Go through the records and copy each line where the word "овочами" occurs.

BEGIN

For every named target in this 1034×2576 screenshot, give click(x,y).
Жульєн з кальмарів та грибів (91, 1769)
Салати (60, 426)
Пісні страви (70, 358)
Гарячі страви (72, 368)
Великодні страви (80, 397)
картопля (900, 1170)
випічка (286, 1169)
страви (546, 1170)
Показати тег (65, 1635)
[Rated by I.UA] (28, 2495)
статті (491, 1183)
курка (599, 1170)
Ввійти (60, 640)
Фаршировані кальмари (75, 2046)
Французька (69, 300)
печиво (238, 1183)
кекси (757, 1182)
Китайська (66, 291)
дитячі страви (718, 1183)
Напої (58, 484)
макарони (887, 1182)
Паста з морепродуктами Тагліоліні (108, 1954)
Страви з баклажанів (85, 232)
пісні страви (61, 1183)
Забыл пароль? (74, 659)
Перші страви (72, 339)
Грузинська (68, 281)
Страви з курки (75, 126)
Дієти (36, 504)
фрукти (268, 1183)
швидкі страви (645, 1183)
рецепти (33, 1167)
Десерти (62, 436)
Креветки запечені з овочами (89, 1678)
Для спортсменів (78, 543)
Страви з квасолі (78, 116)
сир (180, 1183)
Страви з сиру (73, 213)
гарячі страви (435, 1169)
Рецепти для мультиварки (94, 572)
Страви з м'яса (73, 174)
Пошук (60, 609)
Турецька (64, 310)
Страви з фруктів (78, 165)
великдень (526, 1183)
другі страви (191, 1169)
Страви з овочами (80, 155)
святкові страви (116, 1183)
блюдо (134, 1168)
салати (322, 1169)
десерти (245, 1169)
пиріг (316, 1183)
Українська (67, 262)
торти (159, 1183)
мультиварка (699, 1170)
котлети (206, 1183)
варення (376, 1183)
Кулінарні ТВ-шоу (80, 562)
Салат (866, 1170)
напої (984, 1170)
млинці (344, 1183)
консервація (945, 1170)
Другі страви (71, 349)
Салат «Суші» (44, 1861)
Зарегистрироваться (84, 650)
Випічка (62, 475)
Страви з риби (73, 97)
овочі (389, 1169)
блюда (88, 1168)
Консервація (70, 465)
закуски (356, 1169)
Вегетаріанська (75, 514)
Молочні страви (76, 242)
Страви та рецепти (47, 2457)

END

_WRITTEN SOLUTION_
Креветки запечені з овочами (89, 1678)
Страви з овочами (80, 155)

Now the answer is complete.